= THE TASK =
Identify the lines in the data below that contain "computer" and give only how many there are.

= EXTRACTED INFORMATION =
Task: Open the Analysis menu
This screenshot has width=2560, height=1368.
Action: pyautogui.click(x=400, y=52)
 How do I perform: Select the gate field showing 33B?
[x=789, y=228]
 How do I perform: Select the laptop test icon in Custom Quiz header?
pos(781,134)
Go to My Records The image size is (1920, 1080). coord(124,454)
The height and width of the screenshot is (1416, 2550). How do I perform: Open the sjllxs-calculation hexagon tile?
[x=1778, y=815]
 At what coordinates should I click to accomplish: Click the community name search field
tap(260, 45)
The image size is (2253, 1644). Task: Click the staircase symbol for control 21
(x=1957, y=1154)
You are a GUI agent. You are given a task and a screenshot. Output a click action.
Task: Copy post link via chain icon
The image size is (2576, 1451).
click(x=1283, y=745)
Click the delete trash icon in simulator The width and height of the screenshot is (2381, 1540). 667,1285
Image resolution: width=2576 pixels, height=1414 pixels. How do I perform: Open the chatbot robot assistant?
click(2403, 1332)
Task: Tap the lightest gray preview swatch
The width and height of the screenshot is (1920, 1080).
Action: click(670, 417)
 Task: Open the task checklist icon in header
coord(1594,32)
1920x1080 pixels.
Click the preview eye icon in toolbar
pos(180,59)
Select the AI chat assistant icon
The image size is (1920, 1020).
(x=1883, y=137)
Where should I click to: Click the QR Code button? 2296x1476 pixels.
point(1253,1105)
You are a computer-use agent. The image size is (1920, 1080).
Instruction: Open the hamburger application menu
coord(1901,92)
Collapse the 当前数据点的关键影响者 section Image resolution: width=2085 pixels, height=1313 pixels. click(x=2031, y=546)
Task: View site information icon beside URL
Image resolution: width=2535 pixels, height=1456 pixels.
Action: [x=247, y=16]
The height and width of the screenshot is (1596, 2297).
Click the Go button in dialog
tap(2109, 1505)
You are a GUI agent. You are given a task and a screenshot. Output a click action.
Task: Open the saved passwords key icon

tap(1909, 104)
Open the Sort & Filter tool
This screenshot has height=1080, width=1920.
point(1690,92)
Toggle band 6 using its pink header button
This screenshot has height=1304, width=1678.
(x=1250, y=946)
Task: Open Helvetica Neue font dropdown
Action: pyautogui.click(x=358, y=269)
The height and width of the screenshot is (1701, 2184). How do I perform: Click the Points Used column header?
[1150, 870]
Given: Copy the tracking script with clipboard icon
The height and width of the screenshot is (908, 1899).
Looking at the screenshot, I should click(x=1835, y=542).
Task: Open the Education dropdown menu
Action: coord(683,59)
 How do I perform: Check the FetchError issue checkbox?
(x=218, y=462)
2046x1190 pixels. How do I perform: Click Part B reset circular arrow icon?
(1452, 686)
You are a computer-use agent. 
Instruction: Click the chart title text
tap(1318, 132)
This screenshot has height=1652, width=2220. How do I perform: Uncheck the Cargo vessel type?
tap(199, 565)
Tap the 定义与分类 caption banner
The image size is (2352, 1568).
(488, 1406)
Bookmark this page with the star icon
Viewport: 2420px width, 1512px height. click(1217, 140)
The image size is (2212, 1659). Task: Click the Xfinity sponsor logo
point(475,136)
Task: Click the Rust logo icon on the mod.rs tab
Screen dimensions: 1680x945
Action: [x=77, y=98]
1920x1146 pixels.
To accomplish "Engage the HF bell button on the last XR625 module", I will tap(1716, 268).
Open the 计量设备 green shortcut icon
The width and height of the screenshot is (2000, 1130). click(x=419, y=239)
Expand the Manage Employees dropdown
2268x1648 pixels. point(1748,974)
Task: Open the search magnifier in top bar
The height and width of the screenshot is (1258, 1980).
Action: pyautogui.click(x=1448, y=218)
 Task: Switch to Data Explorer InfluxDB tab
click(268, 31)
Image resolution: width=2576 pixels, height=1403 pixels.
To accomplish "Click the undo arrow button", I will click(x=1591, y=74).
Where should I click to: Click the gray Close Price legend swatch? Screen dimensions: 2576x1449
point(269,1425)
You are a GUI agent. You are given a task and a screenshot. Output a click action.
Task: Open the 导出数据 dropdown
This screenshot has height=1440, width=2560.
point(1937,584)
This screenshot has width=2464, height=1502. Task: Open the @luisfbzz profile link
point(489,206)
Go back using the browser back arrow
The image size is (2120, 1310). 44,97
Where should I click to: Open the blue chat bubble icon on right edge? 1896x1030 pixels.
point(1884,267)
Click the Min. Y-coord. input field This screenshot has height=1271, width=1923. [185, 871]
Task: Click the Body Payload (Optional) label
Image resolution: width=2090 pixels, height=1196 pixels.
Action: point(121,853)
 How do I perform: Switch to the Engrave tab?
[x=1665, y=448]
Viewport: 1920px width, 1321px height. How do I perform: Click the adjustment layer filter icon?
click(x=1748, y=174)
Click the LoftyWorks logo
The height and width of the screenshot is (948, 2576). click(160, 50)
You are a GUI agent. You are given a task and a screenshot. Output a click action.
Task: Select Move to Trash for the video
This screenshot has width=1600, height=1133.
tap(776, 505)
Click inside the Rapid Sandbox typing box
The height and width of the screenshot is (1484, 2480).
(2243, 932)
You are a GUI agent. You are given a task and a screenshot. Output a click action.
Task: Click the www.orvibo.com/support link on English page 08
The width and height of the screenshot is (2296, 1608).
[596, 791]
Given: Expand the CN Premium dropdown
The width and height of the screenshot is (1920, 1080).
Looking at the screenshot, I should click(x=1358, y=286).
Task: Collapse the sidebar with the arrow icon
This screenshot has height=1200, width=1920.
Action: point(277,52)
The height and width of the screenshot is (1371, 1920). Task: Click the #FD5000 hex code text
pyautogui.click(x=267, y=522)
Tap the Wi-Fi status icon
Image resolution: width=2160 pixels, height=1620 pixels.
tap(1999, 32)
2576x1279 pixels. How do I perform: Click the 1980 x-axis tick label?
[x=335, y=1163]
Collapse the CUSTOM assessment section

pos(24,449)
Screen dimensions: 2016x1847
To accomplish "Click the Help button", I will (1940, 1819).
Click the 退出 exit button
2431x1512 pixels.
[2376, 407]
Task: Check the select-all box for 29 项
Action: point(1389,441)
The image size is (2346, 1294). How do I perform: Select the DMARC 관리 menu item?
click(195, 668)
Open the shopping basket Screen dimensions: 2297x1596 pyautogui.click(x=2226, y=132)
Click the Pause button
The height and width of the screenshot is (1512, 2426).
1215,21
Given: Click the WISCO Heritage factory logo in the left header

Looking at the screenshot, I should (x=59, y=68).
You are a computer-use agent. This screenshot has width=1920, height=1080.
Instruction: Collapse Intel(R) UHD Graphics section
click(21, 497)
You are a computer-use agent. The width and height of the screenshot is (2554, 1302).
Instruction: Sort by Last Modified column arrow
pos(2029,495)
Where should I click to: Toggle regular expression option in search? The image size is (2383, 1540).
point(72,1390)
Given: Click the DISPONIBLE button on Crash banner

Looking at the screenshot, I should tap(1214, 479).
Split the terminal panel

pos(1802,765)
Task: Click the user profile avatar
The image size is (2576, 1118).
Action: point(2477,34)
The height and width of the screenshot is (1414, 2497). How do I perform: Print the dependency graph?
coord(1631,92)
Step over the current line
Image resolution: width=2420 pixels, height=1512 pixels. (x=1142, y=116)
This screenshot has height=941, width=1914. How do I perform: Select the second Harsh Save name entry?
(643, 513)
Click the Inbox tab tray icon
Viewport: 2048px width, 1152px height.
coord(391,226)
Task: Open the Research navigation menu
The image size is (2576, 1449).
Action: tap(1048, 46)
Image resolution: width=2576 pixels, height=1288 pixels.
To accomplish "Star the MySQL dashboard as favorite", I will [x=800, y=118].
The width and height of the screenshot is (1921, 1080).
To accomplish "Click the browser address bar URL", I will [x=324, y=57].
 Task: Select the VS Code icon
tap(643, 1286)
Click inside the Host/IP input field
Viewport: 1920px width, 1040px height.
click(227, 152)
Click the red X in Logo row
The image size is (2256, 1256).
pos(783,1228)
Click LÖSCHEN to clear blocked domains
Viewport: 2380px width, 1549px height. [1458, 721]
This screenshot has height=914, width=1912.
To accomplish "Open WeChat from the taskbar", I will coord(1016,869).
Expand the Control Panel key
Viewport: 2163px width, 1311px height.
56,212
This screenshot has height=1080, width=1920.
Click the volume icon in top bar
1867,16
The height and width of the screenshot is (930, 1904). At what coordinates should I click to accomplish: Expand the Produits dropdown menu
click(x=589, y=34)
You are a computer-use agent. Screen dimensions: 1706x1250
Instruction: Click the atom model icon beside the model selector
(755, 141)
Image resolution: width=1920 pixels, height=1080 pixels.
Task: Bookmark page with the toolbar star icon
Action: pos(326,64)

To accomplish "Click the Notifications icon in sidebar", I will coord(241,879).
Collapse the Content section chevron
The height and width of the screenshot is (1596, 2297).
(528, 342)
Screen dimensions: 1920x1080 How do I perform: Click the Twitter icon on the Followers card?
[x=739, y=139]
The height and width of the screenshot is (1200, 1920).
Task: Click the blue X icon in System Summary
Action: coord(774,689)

= COMPLETED TASK =
5